起動プロセス中にルータがフリーズしたように見える場合、それは、不適切に設定された機能があるか、設定された機能にソフトウェア上の欠陥が存在する結果と考えられます。これは、多くの場合、ルータがフリーズする直前にコンソールに警告やエラーのメッセージが表示されることでわかります。
この問題の回避策として、ルータを ROMMON モードにブートして、保存した設定をバイパスしてから再度ルータを設定します。次のステップを実行します。
ターミナルまたはターミナル エミュレーションを搭載した PC をルータのコンソール ポートに接続します。
次のターミナル設定を使用します。
9600 ボーレート
パリティなし
8 データ ビット
1 ストップ ビット
フロー制御なし
ルータをリブートして、電源投入から 60 秒以内にターミナルのキーボードの Break キーを押して ROMMON 状態にします。ブレーク シーケンスがうまく動作しない場合は、『パスワード回復中の標準的なブレーク キー シーケンスの組み合せ』を参照して他のキーの組み合わせを試してください。
コンフィギュレーション レジスタを 0x2142 に変更してからルータをリセットします。このために、rommon 1> プロンプトで confreg 0x2142 コマンドを実行します。rommon 2> プロンプトで reset と入力します。これによって、ルータは設定をロードせず、フラッシュからブートします。
セットアップのそれぞれの質問の後に no と入力するか、Ctrl+C キーを押して初期セットアップ手順をスキップします。
Router> プロンプトで enable と入力します。
これでイネーブル モードになり、Router# プロンプトが表示されるはずです。
ここで空の設定を保存することができます(すべてのコマンドは削除されます)。copy running-config startup-config コマンドを発行します。あるいは、特定のコマンドが問題を引き起こしているのではないかと疑っている場合は、設定を編集できます。設定を編集をするには、copy startup-config running-config コマンドを発行します。その後、configure terminal と入力して変更を行います。
完了したら、コンフィギュレーション レジスタを 0x2102 に戻します。それには、config-register 0x2102 と入力します。copy running-config startup-config コマンドを発行して変更を確定します。
トラフィックがルータを流れない場合、次の内容を検討します。
トラフィックがルータを通過しなくなり、コンソールが応答しない場合、おそらくシステムで問題があります。一般に、これは、ルータが継続的なループまたは機能にとどまるようになることを意味しています。この原因は、ほぼ常にソフトウェアのバグです。現在実行している Cisco IOS ソフトウェア トレインの最新のメンテナンス リリースをインストールします。
Cisco TAC のサービス リクエストを作成する前に、ROM モニタからスタック トレースを取得します。問題発生中にスタック トレースを取得することによって、コードのどの部分でルータがループしているか、またはとどまっているかを判断できるようになります。
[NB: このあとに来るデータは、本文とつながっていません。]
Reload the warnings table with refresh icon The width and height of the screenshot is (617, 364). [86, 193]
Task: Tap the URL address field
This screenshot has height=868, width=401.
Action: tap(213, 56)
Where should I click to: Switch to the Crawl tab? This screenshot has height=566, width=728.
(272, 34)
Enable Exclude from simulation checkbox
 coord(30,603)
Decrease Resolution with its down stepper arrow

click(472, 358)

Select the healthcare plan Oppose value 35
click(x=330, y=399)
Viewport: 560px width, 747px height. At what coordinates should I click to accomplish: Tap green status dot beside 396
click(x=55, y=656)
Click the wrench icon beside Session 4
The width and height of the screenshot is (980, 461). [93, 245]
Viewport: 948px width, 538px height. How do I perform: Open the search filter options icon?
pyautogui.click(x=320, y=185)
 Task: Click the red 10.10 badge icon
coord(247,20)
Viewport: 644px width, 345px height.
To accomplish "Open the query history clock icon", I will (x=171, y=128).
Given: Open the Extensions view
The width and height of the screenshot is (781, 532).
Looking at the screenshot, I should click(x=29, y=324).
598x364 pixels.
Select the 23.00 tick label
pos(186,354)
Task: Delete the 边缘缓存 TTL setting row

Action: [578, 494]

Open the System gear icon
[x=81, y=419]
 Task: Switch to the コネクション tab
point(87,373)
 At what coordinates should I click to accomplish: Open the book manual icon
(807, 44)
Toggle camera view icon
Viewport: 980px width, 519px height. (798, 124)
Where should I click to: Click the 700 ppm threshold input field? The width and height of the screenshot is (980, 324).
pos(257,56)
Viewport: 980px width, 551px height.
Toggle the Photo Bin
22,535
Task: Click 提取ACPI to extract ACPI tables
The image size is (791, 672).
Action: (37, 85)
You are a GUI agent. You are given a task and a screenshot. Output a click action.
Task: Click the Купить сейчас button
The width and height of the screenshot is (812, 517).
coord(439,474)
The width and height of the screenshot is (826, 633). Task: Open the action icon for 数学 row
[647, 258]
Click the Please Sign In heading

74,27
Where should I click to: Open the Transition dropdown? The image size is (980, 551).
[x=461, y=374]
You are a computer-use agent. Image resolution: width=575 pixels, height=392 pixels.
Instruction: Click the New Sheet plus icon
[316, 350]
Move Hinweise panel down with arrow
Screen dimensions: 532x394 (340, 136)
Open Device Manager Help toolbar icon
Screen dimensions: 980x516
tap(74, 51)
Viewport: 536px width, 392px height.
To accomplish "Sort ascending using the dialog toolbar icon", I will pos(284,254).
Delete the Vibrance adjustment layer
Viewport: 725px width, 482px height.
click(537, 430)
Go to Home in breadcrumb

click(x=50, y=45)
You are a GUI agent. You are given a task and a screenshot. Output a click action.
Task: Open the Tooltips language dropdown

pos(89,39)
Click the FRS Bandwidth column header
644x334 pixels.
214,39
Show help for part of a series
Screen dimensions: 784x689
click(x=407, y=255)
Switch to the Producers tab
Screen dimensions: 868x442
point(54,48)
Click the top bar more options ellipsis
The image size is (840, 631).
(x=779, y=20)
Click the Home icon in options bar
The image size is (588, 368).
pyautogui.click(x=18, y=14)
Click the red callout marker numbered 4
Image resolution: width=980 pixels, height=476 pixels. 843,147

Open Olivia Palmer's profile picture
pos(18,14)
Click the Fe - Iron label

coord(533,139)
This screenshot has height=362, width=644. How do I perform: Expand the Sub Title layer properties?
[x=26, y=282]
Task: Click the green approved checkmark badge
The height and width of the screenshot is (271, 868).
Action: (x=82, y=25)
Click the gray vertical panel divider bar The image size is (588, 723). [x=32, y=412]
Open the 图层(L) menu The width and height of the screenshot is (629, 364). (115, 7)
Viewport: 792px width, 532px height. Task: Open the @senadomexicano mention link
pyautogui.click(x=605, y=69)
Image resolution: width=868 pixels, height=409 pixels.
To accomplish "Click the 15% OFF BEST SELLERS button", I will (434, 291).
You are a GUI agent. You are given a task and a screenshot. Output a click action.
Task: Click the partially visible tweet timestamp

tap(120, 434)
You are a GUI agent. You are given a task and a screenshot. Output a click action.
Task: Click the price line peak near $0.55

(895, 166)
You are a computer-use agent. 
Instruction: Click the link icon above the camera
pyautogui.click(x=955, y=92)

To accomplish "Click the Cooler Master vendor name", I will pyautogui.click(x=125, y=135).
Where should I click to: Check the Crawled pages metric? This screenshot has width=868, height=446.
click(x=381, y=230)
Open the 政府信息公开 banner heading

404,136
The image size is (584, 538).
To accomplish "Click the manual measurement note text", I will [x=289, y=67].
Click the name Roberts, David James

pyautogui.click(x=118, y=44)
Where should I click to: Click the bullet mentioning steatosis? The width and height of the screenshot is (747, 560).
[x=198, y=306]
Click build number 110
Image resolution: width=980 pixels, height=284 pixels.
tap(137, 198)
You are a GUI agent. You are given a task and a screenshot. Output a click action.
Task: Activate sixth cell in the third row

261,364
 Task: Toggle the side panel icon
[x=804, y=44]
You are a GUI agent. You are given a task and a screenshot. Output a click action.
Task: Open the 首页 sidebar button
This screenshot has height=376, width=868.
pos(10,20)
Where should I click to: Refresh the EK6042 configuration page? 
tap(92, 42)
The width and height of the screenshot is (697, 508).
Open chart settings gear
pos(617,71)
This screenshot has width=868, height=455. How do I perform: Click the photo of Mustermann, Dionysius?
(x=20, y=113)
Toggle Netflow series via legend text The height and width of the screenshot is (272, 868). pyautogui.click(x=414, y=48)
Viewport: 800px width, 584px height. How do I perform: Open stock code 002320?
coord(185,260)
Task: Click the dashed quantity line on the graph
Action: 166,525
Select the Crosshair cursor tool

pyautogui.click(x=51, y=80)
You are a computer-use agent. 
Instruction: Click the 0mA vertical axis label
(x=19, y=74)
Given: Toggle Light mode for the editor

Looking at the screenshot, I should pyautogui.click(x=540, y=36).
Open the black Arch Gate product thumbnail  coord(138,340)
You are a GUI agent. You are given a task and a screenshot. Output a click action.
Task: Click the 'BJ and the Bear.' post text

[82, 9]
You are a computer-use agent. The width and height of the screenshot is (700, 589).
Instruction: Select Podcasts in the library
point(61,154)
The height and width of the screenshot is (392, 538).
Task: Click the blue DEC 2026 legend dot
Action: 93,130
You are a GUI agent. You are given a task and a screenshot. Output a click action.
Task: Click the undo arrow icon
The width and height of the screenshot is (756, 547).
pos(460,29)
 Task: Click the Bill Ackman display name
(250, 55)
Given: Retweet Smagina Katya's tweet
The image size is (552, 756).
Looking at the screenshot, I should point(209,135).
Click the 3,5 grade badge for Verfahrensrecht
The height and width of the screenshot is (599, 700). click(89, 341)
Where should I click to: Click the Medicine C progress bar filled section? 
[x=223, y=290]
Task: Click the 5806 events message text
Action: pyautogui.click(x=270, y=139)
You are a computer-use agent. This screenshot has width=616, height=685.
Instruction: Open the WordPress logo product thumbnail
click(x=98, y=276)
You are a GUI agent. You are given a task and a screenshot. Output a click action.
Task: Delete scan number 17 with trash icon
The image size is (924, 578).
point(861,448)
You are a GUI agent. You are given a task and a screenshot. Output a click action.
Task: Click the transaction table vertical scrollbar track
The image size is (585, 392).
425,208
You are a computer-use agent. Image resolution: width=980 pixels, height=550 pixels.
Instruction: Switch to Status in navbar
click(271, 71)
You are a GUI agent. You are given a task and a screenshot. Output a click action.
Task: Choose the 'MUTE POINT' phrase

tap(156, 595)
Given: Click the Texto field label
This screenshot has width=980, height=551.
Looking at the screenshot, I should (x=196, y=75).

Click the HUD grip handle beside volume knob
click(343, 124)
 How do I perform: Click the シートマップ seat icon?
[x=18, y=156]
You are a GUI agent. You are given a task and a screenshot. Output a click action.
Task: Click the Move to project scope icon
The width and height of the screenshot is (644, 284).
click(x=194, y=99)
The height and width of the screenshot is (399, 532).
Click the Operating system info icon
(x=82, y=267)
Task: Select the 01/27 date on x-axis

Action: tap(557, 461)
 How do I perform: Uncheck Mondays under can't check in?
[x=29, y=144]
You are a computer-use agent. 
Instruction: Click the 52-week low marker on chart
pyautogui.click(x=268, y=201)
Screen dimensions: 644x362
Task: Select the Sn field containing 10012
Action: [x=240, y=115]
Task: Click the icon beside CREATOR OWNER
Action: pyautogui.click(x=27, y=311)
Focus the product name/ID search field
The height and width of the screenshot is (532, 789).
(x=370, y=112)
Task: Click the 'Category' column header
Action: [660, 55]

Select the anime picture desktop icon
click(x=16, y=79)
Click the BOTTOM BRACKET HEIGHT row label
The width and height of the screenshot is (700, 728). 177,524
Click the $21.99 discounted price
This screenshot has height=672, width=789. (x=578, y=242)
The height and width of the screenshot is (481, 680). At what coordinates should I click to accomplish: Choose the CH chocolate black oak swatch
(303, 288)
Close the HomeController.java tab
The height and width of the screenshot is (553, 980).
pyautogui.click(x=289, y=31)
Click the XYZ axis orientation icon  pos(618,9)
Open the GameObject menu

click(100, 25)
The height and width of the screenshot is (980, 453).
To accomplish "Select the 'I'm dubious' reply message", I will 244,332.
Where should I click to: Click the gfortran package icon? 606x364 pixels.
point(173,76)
トラフィックの問題は、コンソールが応答可能なままであっても、トラフィックがルータを通過しないときに発生します。この場合、トラフィックの一部またはインターフェイスの一部が応答しなくなります。この動作は、さまざまな異なる原因によって引き起こされます。この問題が発生したときは、コンソールからルータの情報を収集することができます。このような トラフィックが通過しない問題は、インターフェイスのエラーやソフトウェアおよびハードウェア 問題などさまざまな原因が考えられます。
ルーティングの問題 – ネットワーク トポロジまたはいくつかのルータの設定の変更は、ルーティング テーブルに影響を与えている可能性があります。
高い CPU 使用率 – show process cpu コマンドを発行します。CPU の使用率が 95% を超える場合、ルータのパフォーマンスも影響を受けている可能性があり、パケットが遅延または廃棄される可能性があります。詳細は、『ルータの CPU 使用率が高い場合のトラブルシューティング』を参照してください。
インターフェイスがダウンしている – ルータ インターフェイスの 1 つがダウンしている可能性があります。この原因となるイベントは複数存在し、誤った設定コマンドからインターフェイスまたはケーブルのハードウェア障害までさまざまです。show interfaces コマンドを発行したときにいくつかのインターフェイスでダウンしているとわかった場合、何が原因なのかを見つけ出してください。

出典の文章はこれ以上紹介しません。